▶ _WHAT YOU SHOULD DO_
Every word of the listing must be returned. Retype it exactly.

▶ _SUPPLIED ENTRIES_

------------

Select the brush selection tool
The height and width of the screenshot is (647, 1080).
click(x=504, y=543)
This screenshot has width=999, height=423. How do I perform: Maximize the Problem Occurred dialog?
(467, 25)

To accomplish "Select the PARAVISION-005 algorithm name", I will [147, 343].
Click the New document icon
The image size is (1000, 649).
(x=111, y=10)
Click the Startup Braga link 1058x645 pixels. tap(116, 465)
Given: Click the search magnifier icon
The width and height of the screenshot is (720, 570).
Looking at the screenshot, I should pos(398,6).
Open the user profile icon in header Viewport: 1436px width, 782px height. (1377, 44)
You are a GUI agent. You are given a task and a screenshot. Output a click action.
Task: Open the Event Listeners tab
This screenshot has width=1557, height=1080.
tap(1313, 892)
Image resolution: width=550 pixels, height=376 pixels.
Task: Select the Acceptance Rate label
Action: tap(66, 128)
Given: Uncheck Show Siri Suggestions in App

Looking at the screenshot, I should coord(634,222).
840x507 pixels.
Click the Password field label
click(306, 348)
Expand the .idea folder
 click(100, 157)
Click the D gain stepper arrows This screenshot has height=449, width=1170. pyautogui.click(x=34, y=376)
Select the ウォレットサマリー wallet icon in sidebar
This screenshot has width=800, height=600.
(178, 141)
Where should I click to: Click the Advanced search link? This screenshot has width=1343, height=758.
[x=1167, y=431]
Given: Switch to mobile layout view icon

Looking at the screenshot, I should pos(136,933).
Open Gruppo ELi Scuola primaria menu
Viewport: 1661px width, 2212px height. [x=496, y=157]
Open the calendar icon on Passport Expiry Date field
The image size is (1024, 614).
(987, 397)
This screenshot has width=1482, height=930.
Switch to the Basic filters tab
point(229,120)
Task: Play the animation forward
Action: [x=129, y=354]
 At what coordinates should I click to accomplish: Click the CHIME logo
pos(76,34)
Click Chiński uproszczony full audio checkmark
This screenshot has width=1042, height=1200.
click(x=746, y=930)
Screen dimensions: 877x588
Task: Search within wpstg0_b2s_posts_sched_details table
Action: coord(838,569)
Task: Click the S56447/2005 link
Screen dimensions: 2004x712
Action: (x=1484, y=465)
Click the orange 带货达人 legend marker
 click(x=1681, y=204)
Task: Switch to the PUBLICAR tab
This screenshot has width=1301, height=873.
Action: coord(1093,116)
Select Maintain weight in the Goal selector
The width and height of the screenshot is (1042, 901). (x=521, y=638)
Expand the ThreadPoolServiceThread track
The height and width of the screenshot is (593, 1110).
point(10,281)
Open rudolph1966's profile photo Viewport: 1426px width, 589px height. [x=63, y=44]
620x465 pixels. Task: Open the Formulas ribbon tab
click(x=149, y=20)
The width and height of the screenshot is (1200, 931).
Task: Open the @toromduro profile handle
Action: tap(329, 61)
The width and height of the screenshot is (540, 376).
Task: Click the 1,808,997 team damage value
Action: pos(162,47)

------------

▶ _REPLY_
Select the brush selection tool
The height and width of the screenshot is (647, 1080).
click(x=504, y=543)
This screenshot has width=999, height=423. How do I perform: Maximize the Problem Occurred dialog?
(467, 25)

To accomplish "Select the PARAVISION-005 algorithm name", I will [147, 343].
Click the New document icon
The image size is (1000, 649).
(x=111, y=10)
Click the Startup Braga link 1058x645 pixels. tap(116, 465)
Given: Click the search magnifier icon
The width and height of the screenshot is (720, 570).
Looking at the screenshot, I should pos(398,6).
Open the user profile icon in header Viewport: 1436px width, 782px height. (1377, 44)
You are a GUI agent. You are given a task and a screenshot. Output a click action.
Task: Open the Event Listeners tab
This screenshot has width=1557, height=1080.
tap(1313, 892)
Image resolution: width=550 pixels, height=376 pixels.
Task: Select the Acceptance Rate label
Action: tap(66, 128)
Given: Uncheck Show Siri Suggestions in App

Looking at the screenshot, I should coord(634,222).
840x507 pixels.
Click the Password field label
click(306, 348)
Expand the .idea folder
 click(100, 157)
Click the D gain stepper arrows This screenshot has height=449, width=1170. pyautogui.click(x=34, y=376)
Select the ウォレットサマリー wallet icon in sidebar
This screenshot has width=800, height=600.
(178, 141)
Where should I click to: Click the Advanced search link? This screenshot has width=1343, height=758.
[x=1167, y=431]
Given: Switch to mobile layout view icon

Looking at the screenshot, I should pos(136,933).
Open Gruppo ELi Scuola primaria menu
Viewport: 1661px width, 2212px height. [x=496, y=157]
Open the calendar icon on Passport Expiry Date field
The image size is (1024, 614).
(987, 397)
This screenshot has width=1482, height=930.
Switch to the Basic filters tab
point(229,120)
Task: Play the animation forward
Action: [x=129, y=354]
 At what coordinates should I click to accomplish: Click the CHIME logo
pos(76,34)
Click Chiński uproszczony full audio checkmark
This screenshot has width=1042, height=1200.
click(x=746, y=930)
Screen dimensions: 877x588
Task: Search within wpstg0_b2s_posts_sched_details table
Action: coord(838,569)
Task: Click the S56447/2005 link
Screen dimensions: 2004x712
Action: (x=1484, y=465)
Click the orange 带货达人 legend marker
 click(x=1681, y=204)
Task: Switch to the PUBLICAR tab
This screenshot has width=1301, height=873.
Action: coord(1093,116)
Select Maintain weight in the Goal selector
The width and height of the screenshot is (1042, 901). (x=521, y=638)
Expand the ThreadPoolServiceThread track
The height and width of the screenshot is (593, 1110).
point(10,281)
Open rudolph1966's profile photo Viewport: 1426px width, 589px height. [x=63, y=44]
620x465 pixels. Task: Open the Formulas ribbon tab
click(x=149, y=20)
The width and height of the screenshot is (1200, 931).
Task: Open the @toromduro profile handle
Action: tap(329, 61)
The width and height of the screenshot is (540, 376).
Task: Click the 1,808,997 team damage value
Action: pos(162,47)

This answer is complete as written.